8. Finding your "why" prevents leadership burnout
Leaders carry the emotional burden of their organizations. This weight never leaves and can create leadership fatigue over time. Without a compelling purpose, the load eventually becomes too heavy to bear.
The crime isn't that passion runs out. The crime is staying around after it has. Leaders must continuously find new missions and visions that wake them up every day with excitement. These purposes are usually about impact and legacy rather than personal gain.
Three elements keep leaders energized: a mission that matters, a team that supports you, and a scoreboard to measure progress. When any of these elements disappear, leaders must intentionally rebuild them to maintain their effectiveness and passion.
9. Prayer and spiritual practices provide power and direction
Both speakers credit prayer walks as sources of inspiration and strength. Gordon received the idea for his book during a prayer walk, and credits this spiritual practice with providing clarity and creative downloads.
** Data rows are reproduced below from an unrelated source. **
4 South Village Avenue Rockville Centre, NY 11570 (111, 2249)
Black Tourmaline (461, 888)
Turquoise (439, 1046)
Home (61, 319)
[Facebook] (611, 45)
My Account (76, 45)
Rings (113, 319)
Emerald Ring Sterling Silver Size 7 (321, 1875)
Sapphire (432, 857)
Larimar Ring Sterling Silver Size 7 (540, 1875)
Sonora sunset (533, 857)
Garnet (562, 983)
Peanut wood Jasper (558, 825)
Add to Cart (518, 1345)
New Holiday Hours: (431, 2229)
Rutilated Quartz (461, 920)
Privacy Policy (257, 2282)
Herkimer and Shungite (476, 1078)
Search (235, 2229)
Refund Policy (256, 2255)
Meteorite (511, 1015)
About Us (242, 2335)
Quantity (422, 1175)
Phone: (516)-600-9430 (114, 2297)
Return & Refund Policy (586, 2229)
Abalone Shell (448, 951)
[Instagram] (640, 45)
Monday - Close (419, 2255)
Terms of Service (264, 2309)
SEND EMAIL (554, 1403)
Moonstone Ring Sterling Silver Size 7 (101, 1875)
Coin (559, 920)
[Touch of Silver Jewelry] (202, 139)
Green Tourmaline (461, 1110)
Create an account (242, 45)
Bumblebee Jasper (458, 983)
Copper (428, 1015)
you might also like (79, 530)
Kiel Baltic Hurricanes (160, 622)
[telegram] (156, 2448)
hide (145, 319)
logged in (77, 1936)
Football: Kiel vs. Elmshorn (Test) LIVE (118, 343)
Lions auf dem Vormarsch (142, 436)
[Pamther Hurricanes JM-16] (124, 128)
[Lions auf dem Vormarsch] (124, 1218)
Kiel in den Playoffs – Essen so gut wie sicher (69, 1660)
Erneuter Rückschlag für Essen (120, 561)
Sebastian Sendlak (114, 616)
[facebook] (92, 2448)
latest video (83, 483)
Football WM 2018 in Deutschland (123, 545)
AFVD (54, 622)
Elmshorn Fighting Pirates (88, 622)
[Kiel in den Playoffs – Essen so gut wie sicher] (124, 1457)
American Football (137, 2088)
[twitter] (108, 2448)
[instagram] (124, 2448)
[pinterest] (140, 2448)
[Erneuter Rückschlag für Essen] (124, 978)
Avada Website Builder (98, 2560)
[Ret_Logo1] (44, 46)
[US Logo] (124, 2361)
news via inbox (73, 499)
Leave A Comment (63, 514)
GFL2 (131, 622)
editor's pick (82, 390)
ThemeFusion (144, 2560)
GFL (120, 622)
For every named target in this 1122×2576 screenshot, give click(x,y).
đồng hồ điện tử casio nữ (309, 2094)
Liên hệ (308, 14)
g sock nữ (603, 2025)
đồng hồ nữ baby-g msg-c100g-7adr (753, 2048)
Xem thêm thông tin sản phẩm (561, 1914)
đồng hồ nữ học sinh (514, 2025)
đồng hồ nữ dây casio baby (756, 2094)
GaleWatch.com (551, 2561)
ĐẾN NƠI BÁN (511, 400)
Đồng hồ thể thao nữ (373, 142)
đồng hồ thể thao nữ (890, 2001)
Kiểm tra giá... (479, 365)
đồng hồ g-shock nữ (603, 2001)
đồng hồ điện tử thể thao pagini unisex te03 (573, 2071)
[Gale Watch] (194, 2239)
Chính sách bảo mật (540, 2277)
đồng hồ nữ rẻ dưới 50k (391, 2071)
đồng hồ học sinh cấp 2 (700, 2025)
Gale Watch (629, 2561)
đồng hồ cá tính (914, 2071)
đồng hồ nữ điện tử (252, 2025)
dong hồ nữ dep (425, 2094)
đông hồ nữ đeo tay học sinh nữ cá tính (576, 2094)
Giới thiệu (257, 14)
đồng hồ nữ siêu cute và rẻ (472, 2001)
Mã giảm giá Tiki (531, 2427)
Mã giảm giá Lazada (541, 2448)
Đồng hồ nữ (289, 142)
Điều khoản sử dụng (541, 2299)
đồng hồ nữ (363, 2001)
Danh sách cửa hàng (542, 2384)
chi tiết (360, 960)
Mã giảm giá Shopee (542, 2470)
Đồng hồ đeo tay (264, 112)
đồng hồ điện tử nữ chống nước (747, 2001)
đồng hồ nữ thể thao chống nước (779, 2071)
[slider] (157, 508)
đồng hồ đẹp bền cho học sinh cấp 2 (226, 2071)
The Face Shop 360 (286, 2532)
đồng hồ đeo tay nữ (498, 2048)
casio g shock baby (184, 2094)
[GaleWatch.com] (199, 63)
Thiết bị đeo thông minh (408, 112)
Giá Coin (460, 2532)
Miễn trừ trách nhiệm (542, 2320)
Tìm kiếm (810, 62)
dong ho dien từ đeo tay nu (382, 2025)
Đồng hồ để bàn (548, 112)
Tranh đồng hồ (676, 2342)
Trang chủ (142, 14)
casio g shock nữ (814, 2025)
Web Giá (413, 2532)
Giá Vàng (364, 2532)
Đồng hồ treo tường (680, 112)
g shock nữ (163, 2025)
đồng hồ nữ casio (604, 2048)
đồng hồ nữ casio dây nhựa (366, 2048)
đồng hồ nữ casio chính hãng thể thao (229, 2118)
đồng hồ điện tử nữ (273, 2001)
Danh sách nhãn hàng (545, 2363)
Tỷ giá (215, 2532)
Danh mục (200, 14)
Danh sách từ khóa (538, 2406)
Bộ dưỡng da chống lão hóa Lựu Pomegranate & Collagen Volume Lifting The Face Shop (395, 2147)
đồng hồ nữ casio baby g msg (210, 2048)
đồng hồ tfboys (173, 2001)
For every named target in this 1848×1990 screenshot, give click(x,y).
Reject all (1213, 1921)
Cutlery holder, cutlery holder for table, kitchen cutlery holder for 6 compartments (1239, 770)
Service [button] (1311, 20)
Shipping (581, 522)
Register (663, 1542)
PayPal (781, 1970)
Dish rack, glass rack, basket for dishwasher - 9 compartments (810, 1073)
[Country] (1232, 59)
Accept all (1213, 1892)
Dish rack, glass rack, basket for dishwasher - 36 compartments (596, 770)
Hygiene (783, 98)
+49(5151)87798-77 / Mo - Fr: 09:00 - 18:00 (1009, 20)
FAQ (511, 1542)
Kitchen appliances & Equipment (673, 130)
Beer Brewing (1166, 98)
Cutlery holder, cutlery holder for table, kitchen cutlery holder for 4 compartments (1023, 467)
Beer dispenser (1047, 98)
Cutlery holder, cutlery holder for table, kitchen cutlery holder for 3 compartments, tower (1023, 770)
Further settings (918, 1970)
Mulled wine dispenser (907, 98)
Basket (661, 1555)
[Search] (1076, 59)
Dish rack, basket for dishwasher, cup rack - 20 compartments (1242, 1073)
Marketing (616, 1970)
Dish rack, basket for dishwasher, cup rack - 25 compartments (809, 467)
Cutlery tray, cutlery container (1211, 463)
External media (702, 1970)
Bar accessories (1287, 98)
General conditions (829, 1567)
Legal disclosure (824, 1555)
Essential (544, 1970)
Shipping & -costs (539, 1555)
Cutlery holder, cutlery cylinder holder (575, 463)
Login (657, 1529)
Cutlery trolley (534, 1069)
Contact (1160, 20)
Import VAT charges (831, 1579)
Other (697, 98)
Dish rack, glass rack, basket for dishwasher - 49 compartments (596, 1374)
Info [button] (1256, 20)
Prayer together strengthens relationships dramatically. Research shows that 99% of couples who pray together stay together. This practice creates healing, peace, and power in both personal and professional relationships.
The discipline of daily prayer walks combines physical movement with spiritual connection. This practice provides not just inspiration for creative work, but also emotional and mental strength to handle the challenges of leadership.
10. Character and belief define exceptional leadership
The greatest leaders share common traits: character, integrity, and massive belief in their vision. They possess infectious optimism and confidence that transfers to others, helping people accomplish more than they thought possible.
These leaders believe bigger than average people. They have the ability to see potential in others and inspire them to reach higher levels of performance. This isn't just about personal charisma; it's about genuine belief in people and possibilities.
Character forms the foundation that allows belief to flourish. Without strong character and integrity, even the most inspiring vision loses its power. The combination of unshakeable character and infectious belief creates the essence that people feel around truly great leaders.